The Hai Shi Tong Fishery Co. intends to install 133 cages in a 2,000-hectare fishery zone off the coast of the island nation, which is also a member of the Association of Southeast Asian Nations (ASEAN). ASEAN has a free trade pact with China.
Based in southerly Guangxi province, Hai Shi Tong – which has traditionally focused on pomfret and shrimp – will export its production from Brunei to China, but also to the U.S. and European markets, according to company CEO Wei Cheng Yu. The company has been benefitting from China’s Belt & Road Initiative in terms of favorable policies for investment and diplomatic assistance, according to Wei. He’s hoping to establish a ‘Guangxi Brunei Economic Corridor’ – such models have become fashionable among China’s regional governments, modelled on the China Pakistan Economic Corridor.

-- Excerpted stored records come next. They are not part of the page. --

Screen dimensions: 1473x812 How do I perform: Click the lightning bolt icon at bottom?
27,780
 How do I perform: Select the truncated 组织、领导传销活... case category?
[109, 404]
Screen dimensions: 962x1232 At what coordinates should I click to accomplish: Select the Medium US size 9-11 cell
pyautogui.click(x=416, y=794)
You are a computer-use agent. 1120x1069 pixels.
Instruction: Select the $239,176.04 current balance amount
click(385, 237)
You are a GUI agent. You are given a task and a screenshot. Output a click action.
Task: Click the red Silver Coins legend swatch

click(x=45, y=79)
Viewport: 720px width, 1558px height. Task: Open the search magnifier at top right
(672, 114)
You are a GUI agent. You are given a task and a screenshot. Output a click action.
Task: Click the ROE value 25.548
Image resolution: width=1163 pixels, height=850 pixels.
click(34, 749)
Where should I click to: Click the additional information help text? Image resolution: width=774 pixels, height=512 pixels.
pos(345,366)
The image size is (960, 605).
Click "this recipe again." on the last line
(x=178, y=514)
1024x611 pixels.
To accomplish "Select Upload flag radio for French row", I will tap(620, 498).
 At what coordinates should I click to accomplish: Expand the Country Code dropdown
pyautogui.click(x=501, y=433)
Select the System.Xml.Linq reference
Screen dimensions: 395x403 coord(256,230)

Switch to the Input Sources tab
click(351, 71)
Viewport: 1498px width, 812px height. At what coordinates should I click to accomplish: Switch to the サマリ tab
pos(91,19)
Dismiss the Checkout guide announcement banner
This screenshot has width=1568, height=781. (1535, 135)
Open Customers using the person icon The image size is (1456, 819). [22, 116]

Hai Shi Tong registered profits of CNY 2.9 million (USD 408,629, EUR 370,821) on revenues of CNY 77.4 million (USD 10.9 million, EUR 9.8 million) in 2016, the last accounts filed before the firm was taken over by the Tong Hua Shun group.
Brunei ships oil to China and shares waters of the South China Sea, much of which is claimed by China in a dispute with several ASEAN members, including Brunei. But as the country’s oil runs out, Brunei has sought to diversify its economy, welcoming Chinese investment in infrastructure and a USD 4 billion (EUR 3.6 billion) refinery currently under construction.